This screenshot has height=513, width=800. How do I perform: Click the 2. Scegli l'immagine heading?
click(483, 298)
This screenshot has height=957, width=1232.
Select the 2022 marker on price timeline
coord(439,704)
--
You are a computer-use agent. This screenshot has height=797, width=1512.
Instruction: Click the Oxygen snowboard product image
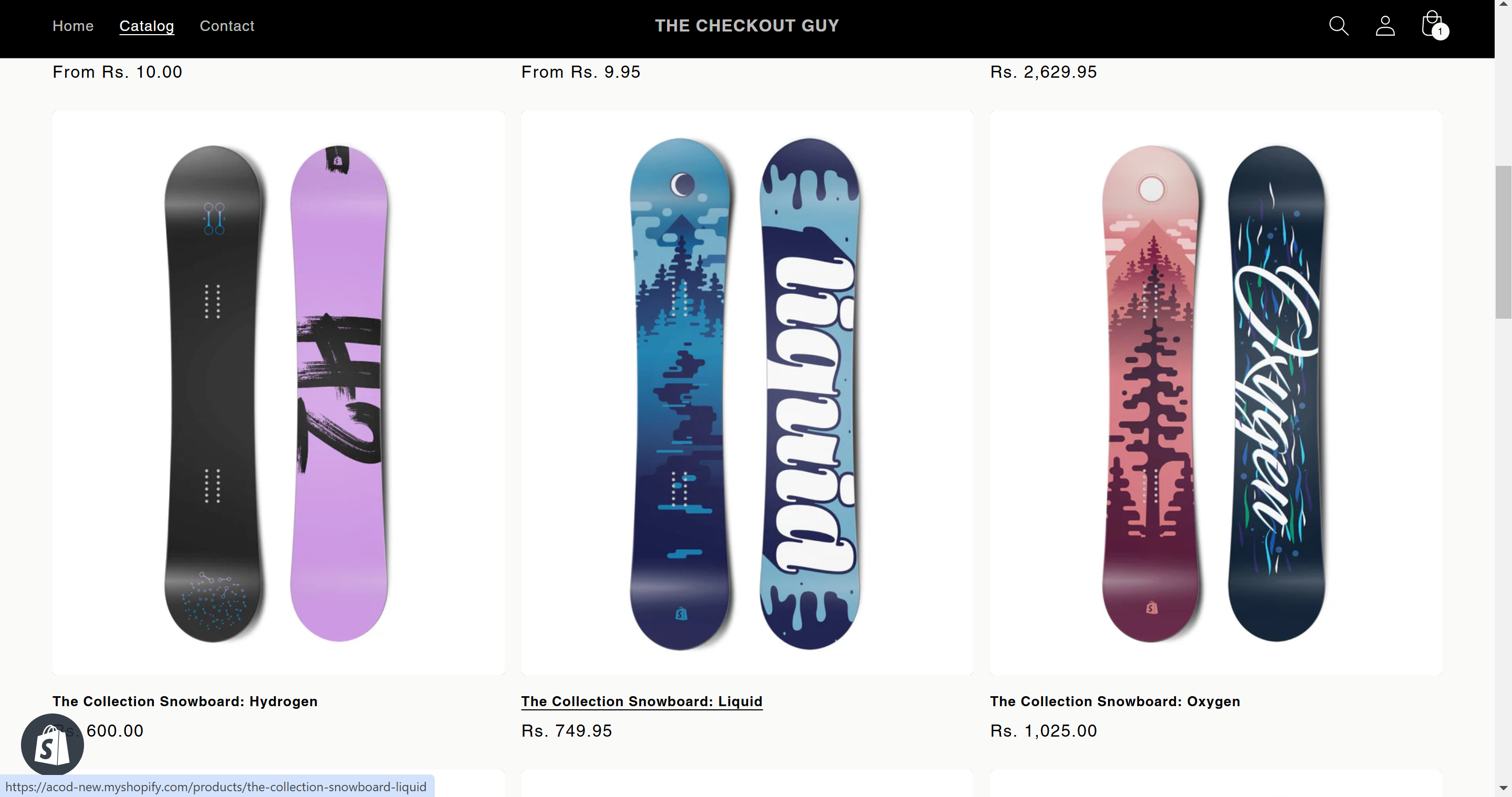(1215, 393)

## EXERCISE
Extract the rows from the line containing "This screenshot has height=957, width=1232." through the line containing "coord(439,704)", including both of those lines, and reproduce them verbatim.

## EXERCISE RESULT
This screenshot has height=957, width=1232.
Select the 2022 marker on price timeline
coord(439,704)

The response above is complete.